Rajiv Gandhi Equity Scheme (RGESS)
With an intention to liberalise the RGESS, it is proposed to allow deduction for investments made under RGESS for a period of up to three consecutive years, instead of the initial year only. Further, individuals having an income up to Rs 12,00,000 per annum would be eligible for deduction under RGESS. Listed units of equity oriented funds have also been added to the eligible investment under the RGESS. These measures would encourage channelizing savings of small taxpayers into the capital markets.
This is applicable only for first time investors.
Interest on housing loan
Currently, the deduction available towards interest on loan for a self-occupied house is only Rs 1.5 lakh per annum.

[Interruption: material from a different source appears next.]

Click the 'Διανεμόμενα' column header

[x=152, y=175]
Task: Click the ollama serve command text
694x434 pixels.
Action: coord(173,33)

The FM has, albeit for one year only, allowed an additional deduction of up to Rs 1 lakh for interest payable to a specified financial institution. The loan should be sanctioned in FY 2013-14 and should be up to Rs 25 lakh. Also, the property value should be up to Rs 40 lakh and the individual must not own another residential house on the sanction date. Unused deduction of interest in FY 2013-14 can be claimed in FY 2014-15. Based on the income of the individual, this would result in additional tax savings ranging from Rs 10,300 to Rs 30,900 per annum. This would boost the real estate and allied sectors.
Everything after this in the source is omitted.